_Task description:_ Your task is to copy every line of the records below that contains "agent".

#### Input

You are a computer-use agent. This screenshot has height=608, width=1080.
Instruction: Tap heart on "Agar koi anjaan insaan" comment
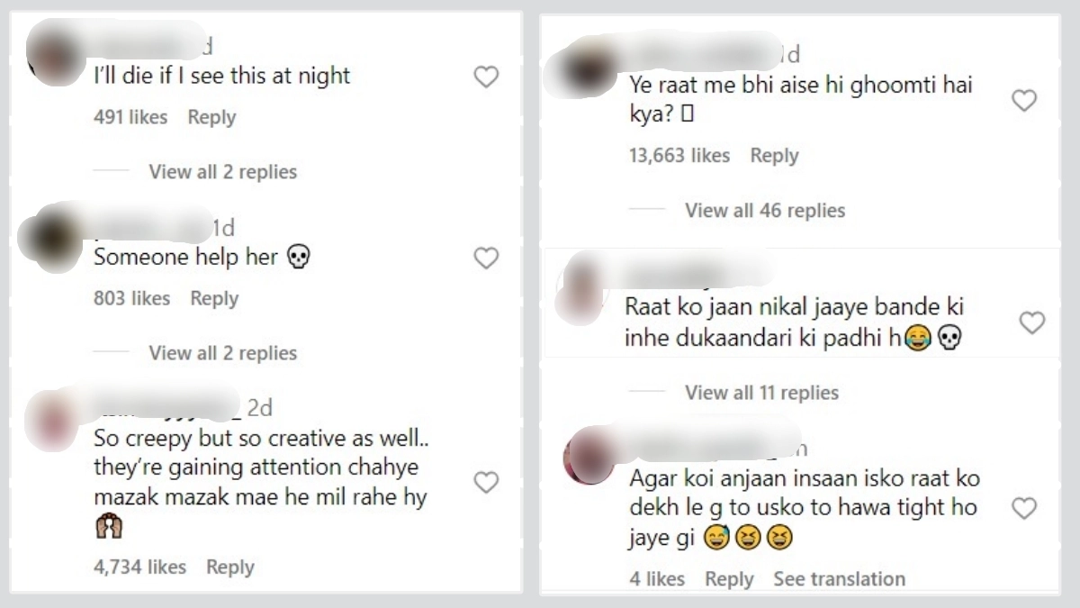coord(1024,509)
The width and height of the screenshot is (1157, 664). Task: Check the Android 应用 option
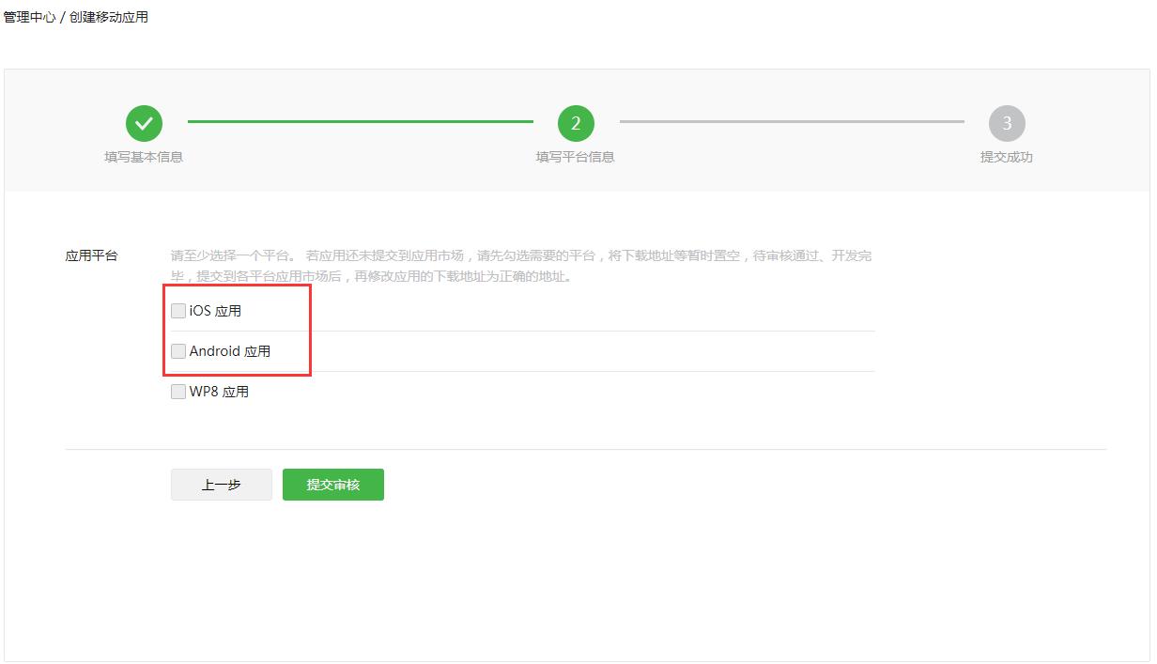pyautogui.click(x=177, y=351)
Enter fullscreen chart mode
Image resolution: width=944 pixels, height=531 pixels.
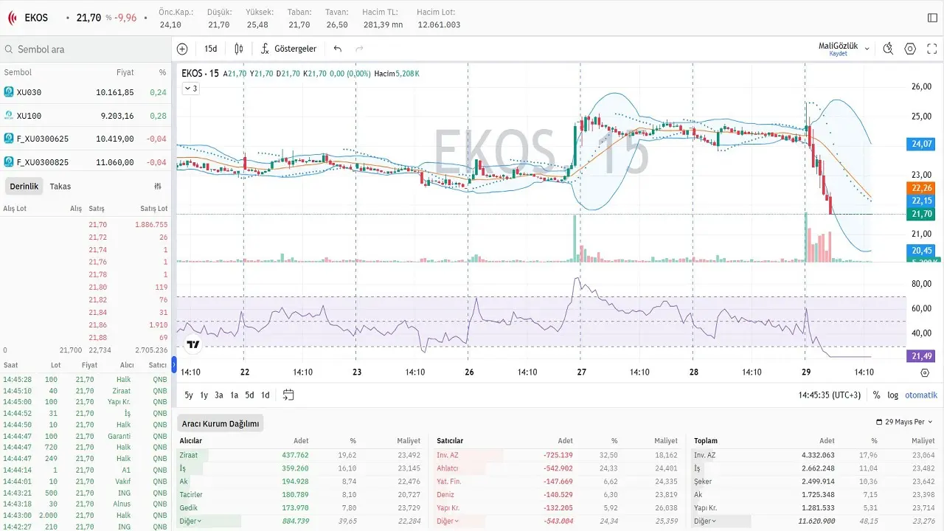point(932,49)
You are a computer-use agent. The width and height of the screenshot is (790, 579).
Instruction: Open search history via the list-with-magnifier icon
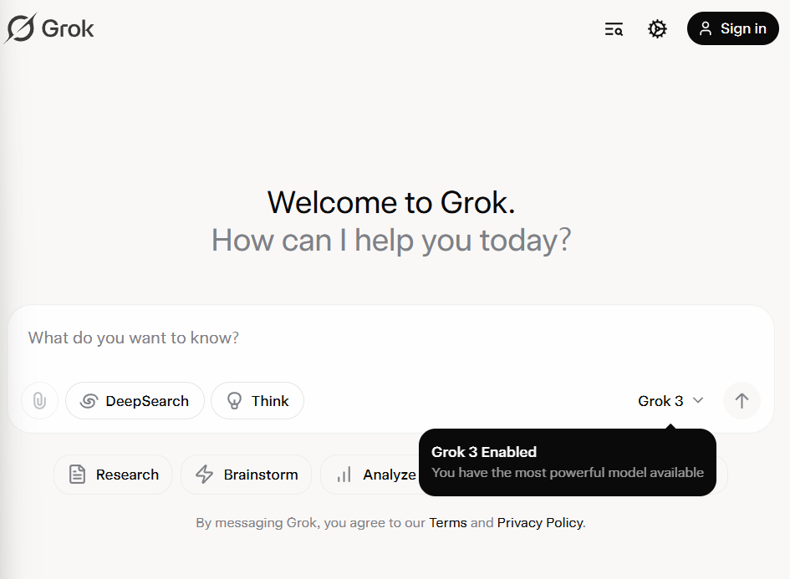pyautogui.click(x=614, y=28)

########

_Finished exercise:_
You are a computer-use agent. This screenshot has height=608, width=1080.
You are a computer-use agent. The width and height of the screenshot is (790, 579).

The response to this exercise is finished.